- Dorak Location in Turkey Dorak Dorak (Marmara)
- Coordinates: 40°06′04″N 28°35′02″E﻿ / ﻿40.101°N 28.584°E
- Country: Turkey
- Province: Bursa
- District: Mustafakemalpaşa
- Population (2022): 135
- Time zone: UTC+3 (TRT)

= Dorak =

Dorak is a neighbourhood of the municipality and district of Mustafakemalpaşa, Bursa Province, Turkey. Its population is 135 (2022).

Dorak is in northern Turkey, south of Lake Uluabat (also called lake Apaolyont, Ulubat Gölü), 25 miles west of Bursa, approximately 20 miles south of the Sea of Marmara.

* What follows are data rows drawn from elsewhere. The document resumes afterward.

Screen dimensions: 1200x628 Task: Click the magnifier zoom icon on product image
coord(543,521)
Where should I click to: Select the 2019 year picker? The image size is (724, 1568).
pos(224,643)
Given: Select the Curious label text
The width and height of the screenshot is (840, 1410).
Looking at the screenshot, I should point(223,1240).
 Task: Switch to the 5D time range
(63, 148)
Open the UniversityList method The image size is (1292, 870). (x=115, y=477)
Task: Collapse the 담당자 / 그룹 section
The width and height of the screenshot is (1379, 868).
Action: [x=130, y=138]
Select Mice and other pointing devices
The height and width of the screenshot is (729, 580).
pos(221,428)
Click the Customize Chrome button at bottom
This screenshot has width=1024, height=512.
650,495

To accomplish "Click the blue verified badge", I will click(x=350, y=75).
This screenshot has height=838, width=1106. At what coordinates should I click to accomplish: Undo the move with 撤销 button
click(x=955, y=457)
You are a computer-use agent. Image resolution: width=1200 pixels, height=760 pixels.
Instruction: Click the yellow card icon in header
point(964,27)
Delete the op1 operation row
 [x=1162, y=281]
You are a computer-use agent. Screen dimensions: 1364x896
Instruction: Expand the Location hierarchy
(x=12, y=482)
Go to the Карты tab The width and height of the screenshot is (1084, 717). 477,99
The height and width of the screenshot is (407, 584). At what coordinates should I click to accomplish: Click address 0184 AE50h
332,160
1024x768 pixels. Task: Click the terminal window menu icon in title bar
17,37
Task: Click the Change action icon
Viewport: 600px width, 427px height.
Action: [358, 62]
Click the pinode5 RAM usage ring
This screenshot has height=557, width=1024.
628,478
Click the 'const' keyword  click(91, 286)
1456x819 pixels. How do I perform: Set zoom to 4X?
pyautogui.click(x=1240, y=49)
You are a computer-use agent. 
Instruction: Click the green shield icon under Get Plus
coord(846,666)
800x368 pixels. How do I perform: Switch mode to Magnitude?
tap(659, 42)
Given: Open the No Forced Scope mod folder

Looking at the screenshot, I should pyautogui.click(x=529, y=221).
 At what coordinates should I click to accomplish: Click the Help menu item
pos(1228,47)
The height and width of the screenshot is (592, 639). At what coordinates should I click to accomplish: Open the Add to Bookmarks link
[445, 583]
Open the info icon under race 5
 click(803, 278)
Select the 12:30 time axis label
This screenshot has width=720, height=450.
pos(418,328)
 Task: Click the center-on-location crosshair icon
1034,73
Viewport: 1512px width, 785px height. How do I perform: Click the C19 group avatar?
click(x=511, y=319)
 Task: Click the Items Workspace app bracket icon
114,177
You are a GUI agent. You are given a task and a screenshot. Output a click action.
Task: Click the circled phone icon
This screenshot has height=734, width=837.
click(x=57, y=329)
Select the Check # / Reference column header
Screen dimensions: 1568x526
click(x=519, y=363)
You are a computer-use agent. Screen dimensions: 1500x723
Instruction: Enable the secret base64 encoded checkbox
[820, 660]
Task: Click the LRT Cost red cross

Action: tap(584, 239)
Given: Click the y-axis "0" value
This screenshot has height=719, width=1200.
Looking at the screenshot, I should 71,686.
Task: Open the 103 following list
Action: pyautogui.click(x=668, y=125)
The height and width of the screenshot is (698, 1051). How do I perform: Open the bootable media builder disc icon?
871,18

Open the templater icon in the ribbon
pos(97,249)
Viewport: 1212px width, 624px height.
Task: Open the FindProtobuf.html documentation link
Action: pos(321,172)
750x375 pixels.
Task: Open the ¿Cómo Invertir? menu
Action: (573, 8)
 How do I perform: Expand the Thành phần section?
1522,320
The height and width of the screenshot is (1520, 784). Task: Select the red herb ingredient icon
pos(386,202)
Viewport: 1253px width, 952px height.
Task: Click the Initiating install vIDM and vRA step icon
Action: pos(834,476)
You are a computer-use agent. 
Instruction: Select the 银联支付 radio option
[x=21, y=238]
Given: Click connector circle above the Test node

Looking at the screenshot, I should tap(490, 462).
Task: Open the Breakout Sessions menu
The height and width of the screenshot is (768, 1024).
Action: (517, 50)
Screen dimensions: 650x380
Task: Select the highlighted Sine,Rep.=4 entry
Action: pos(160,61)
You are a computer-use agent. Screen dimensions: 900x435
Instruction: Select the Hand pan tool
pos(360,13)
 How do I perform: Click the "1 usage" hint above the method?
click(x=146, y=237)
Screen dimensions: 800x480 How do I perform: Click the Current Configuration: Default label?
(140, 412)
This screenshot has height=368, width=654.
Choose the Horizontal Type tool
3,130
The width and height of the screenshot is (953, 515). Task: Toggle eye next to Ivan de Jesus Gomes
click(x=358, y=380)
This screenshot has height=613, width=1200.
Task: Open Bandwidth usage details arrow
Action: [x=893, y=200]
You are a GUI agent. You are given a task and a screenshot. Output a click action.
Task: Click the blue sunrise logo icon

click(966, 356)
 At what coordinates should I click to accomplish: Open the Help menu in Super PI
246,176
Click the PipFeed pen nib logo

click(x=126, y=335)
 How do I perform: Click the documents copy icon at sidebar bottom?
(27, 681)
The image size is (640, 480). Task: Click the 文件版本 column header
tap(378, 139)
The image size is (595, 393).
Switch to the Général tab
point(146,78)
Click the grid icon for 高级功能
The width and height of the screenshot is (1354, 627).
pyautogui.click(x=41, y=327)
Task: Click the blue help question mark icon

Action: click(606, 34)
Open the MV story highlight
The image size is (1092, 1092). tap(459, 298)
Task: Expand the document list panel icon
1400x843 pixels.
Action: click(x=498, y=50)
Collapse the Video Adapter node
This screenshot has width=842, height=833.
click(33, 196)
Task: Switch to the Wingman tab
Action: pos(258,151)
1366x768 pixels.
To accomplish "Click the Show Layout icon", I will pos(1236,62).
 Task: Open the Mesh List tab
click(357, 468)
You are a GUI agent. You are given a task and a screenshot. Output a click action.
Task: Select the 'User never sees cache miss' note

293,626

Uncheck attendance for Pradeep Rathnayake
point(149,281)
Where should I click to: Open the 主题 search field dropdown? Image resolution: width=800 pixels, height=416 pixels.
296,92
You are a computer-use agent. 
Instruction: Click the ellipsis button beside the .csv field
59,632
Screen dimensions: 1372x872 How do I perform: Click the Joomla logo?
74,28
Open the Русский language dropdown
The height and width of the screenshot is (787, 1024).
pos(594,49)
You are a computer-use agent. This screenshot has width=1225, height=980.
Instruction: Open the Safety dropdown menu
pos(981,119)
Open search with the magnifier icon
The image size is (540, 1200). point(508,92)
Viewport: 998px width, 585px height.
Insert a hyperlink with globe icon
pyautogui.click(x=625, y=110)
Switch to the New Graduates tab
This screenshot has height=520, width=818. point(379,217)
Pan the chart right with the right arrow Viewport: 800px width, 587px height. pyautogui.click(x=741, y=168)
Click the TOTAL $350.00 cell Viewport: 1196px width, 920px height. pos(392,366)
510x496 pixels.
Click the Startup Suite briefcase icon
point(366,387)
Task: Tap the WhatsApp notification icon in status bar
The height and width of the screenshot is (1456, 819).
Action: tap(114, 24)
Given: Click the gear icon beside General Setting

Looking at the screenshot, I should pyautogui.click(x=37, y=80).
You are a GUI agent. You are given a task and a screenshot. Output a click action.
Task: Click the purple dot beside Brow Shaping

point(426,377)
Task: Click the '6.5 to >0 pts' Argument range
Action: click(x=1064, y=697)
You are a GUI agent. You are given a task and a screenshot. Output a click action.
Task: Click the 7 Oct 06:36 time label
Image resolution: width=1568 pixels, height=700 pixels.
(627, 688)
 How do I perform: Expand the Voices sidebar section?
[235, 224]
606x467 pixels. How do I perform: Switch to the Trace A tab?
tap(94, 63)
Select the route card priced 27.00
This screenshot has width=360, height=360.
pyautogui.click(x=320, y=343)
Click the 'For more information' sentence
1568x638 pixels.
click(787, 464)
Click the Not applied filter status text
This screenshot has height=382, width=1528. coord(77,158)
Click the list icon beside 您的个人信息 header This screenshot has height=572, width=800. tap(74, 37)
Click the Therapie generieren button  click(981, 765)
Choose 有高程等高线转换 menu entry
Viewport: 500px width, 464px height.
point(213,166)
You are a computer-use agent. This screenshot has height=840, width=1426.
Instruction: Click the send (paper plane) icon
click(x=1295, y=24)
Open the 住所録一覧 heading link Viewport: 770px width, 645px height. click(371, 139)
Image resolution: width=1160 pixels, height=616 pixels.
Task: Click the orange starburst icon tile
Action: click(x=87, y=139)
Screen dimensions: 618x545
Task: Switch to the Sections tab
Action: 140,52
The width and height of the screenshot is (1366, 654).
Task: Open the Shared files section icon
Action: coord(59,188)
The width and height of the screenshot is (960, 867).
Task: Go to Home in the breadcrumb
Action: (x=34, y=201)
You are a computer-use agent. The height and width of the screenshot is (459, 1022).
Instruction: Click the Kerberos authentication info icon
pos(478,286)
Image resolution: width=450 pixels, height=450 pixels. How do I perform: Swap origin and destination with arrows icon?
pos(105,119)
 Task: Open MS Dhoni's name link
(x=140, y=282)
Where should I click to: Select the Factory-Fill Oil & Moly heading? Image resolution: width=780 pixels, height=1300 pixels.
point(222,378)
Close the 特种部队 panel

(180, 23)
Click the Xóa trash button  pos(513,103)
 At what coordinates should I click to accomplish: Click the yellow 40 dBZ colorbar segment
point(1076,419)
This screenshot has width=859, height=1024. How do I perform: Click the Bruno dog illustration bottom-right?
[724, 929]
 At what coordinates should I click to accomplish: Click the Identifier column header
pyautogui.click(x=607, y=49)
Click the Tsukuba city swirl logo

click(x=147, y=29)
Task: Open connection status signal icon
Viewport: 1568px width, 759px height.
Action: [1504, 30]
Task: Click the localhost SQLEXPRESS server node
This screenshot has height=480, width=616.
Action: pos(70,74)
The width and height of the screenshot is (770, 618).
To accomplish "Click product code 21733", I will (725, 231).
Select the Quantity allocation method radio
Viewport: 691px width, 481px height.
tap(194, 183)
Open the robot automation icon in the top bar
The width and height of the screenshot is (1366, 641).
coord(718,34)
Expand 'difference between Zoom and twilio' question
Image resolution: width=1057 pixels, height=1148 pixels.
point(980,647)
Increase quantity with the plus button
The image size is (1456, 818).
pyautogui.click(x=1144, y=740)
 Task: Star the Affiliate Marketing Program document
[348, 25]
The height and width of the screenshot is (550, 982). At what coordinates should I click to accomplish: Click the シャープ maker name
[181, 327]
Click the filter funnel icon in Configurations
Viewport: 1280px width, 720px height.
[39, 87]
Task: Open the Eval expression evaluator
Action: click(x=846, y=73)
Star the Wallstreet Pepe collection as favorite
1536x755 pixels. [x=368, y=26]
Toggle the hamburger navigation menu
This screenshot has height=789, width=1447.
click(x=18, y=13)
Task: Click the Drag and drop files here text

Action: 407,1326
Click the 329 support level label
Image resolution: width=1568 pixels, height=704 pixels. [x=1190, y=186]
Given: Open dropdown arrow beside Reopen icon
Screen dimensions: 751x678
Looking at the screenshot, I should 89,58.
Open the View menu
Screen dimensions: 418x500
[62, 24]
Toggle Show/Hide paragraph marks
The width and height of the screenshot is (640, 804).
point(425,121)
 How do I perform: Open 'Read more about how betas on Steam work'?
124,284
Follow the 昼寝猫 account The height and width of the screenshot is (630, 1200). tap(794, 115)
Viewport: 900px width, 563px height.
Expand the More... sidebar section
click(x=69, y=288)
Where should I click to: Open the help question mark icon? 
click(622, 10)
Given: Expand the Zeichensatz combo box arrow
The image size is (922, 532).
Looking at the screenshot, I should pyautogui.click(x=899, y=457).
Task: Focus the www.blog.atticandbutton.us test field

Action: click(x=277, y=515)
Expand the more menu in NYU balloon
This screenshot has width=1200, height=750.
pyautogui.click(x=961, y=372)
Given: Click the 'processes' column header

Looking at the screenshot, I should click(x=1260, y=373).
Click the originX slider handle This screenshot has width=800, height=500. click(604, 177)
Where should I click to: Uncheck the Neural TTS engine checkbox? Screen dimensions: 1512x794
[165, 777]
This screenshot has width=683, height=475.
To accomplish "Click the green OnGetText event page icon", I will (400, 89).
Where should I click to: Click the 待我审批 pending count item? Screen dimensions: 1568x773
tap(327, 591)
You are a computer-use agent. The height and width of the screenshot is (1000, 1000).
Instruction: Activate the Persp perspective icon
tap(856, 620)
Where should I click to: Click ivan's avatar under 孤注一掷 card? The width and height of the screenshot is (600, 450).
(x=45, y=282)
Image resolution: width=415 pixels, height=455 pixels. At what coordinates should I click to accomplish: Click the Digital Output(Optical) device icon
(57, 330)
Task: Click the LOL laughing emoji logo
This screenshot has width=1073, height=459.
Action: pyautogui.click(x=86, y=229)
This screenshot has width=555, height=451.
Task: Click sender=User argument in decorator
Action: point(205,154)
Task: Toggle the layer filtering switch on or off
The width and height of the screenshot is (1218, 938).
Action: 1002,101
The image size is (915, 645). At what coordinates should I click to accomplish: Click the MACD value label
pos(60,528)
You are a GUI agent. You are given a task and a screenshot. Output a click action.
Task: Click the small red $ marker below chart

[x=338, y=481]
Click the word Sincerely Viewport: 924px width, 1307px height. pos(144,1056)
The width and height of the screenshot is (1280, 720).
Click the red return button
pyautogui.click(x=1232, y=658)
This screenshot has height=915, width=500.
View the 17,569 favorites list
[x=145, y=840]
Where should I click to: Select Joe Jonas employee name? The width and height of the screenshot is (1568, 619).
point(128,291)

Dorak is the supposed origin of drawings of burial artifacts of the Yortan culture made by British archaeologist James Mellaart (known for his discovery of the Neolithic settlement of Çatalhöyük), taken by unknown person/s from shallow graves nearby during the Greco-Turkish War of 1919–22. Mellaart was the focus of the Dorak affair, a scandal concerning an unseen and undocumented group of antiquities, which took place in the 1950s and 1960s in Turkey. Mellaart was expelled from Turkey for suspicion of involvement with the antiquities black market.